> _INFORMATION GIVEN_
----

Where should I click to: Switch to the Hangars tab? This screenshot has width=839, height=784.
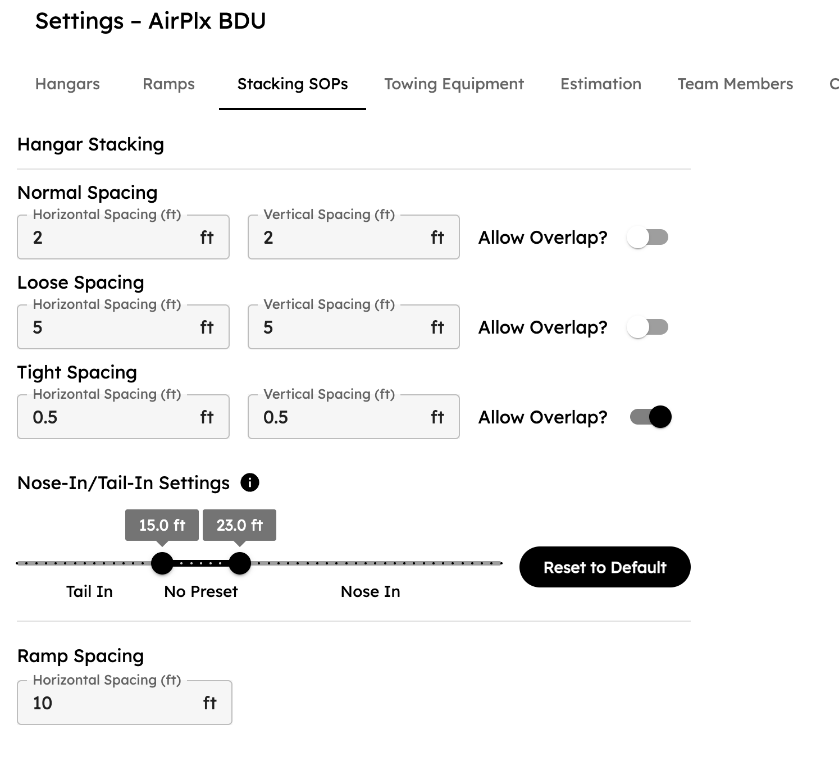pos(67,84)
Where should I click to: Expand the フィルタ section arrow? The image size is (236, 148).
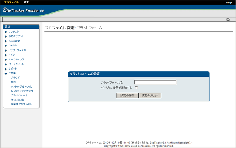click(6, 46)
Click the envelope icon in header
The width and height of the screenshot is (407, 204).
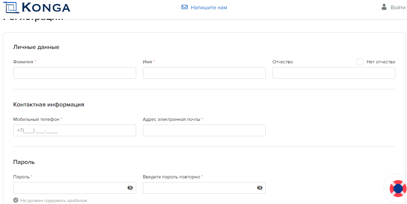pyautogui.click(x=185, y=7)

----

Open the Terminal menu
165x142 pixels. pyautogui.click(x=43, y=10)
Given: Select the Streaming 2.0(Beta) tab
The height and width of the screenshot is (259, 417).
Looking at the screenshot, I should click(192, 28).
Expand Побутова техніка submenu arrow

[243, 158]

----

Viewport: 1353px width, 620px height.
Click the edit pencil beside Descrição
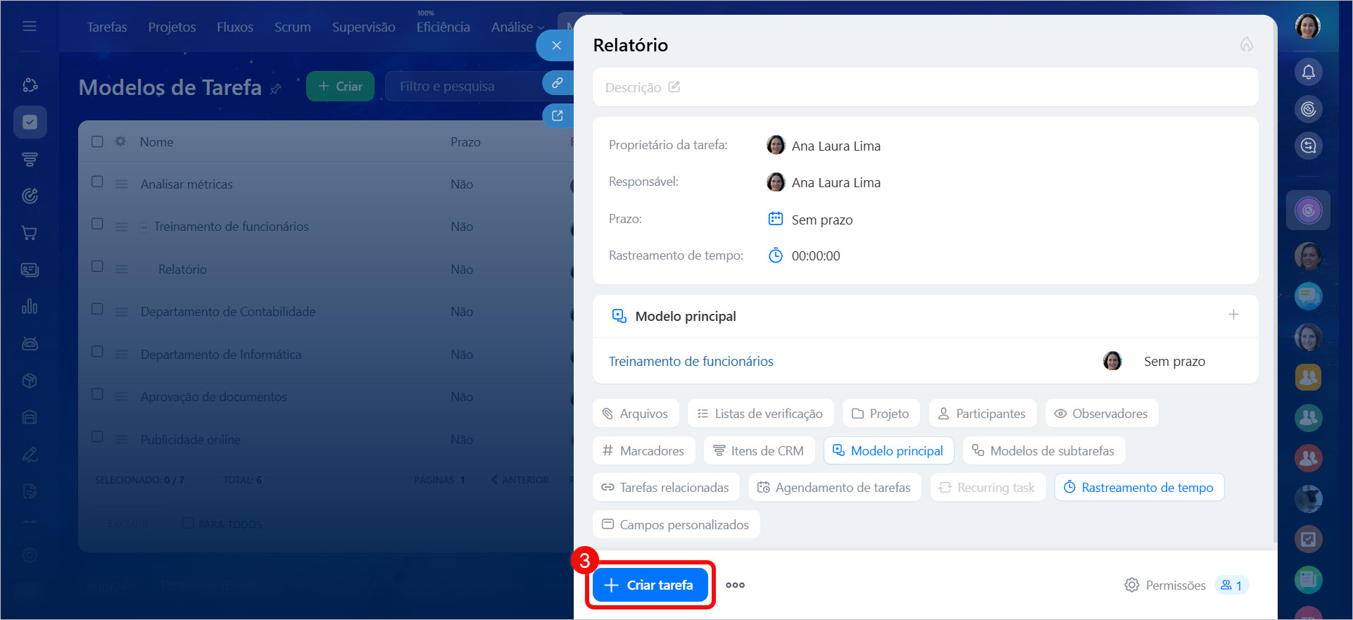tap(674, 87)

----

> _WHAT YOU ARE ASKED TO DO_
Within the listing above, find the line containing "Where should I click to: Switch" and the line containing "Click the envelope icon in header". Transcribe them and everything between them exactly, leaving out the pictures.

> _FINAL ANSWER_
Where should I click to: Switch to the Hangars tab? This screenshot has width=839, height=784.
pos(67,84)
Where should I click to: Expand the フィルタ section arrow? The image size is (236, 148).
click(6, 46)
Click the envelope icon in header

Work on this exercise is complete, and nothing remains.